Lunchtime with the Opera
It’s always a good time when you get to hear a voice like Maeve Palmer’s.1 Over the past seven days I heard her twice, joined on the second occasion by mezzo-soprano Hillary Tufford and tenor Christian Matta. It was a very good week.
Let me take you back to last Saturday at 11:00, for one of Opera Atelier's free summer concerts at St. Lawrence Market. Accompanied by Jo Greenaway on keyboard, she packed a lot into a 30-minute set. First came "Der Hölle Rache", which, Maeve quipped, would sound a bit like the car alarm that had just mercifully cut out. This, along with a bit of Pamina, made for a quick sampler of Opera Atelier's forthcoming production of The Magic Flute. You'd think that signature stunning staccato would provide sufficient vocal pyrotechnics for one morning, especially when they had two more performances to do by 1:30. Yet we returned to dizzying heights with a playful "Glitter and Be Gay" before they finally slowed down to end with a very Pride-appropriate "Somewhere Over the Rainbow."
Round two brought me to St.

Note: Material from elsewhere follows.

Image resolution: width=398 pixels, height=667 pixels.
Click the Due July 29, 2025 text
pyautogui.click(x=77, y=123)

Andrew's United Church on Thursday at noon, where the trio of Maeve, Hillary and Christian were joined by Helen Bequé on piano in a fundraiser for their upcoming trip to Banff. It was a solid hour of opera standards, all stellar. You can hardly have this kind of “opera hits” concert without a mezzo-soprano singing Carmen, and Hillary’s rich, sultry rendition was a standout. I’m always a sucker for patter before an aria, so enjoyed Christian’s self-effacing admission that, yes, the tenor was singing about love again, although it did nothing to diminish the expressive “Una furtiva lagrima” that followed. Likewise Hillary and Maeve joked their duet “Pur ti miro” was a love song between the two absolute worst people. Personally I’d be willing to forgive all manner of villainy after sounds like that. We were in a church after all.

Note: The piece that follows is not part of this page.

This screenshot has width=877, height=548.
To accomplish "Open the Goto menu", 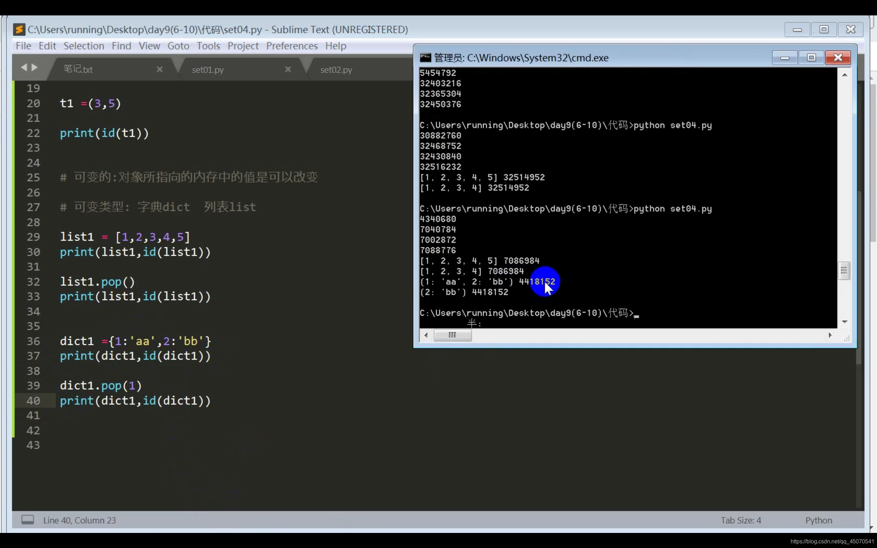I will click(178, 46).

Boor Out of Sorts - Happenstancers
Occasionally I feel like the protagonist in Bob Dylan’s “Ballad of a Thin Man.”2 Something is happening here but you don’t know what it is, do you, Mr. Jones? Such was my experience with The Two Deaths of Ophelia by the Happenstancers on Thursday night. A polar opposite to my lunchtime engagement, the evening seemed designed to throw any non-expert ear off balance, and speaking for the dilettantes in the audience, I think it accomplished that task.

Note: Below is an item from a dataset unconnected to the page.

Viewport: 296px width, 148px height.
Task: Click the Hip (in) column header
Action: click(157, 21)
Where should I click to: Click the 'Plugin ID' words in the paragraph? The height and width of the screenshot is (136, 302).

Lacking any notes, commentary, or clear indication of where we were in a program of challenging contemporary music, I felt lost. But that’s not to say I didn’t find some highlights. I found the preludes, Linda Catlin Smith’s “Stare at the River” and “The River”, to have a somber and contemplative quality. “Love Is” was a potent and punchy piece for four voices, interspersed with sharp jabs of spoken word. “Ophelia Sings”, saw Reilly Nelson blaze through an intense and dramatic rendition of the titular character’s seesawing emotions, and was definitely the high point for me.
It took a lot of effort to keep up. At a certain point, like a drowning soprano (sorry Ophelia), I simply stopped struggling and let the tide pull me under. Selections from Ann Southam’s “Rivers” played by Joonchun Cho on piano did eventually wash me ashore with its bubbling melody. I felt like I had my feet back under me for the explosive, jarring finale of Claude Vivier’s “Bouchara”, in which Danika Lorè’s undulating voice and some literal hammer blows from the percussion section just about knocked me flat again.3 I left the venue on Bathurst Street, about three hours after my arrival, feeling stunned and a bit concerned I might not actually *get* music after all.
Anyway, this is all to say that the “Boor” in my blog’s title is something more than tongue in cheek. I intend to be honest here, and honestly, sometimes I just don't get it. Sometimes I'm the biggest square in the room. But I’m hopeful that if I keep putting myself in the room something will rub off.
I'm still not listening to Pitbull, though.
UP NEXT: Opera Revue! (and others) at the Luminis Vocal Arts Festival
Last seen in this space at A Cabinet of Curiosities 2
Without the “thin” part.
It’s entirely possible I got some those titles wrong.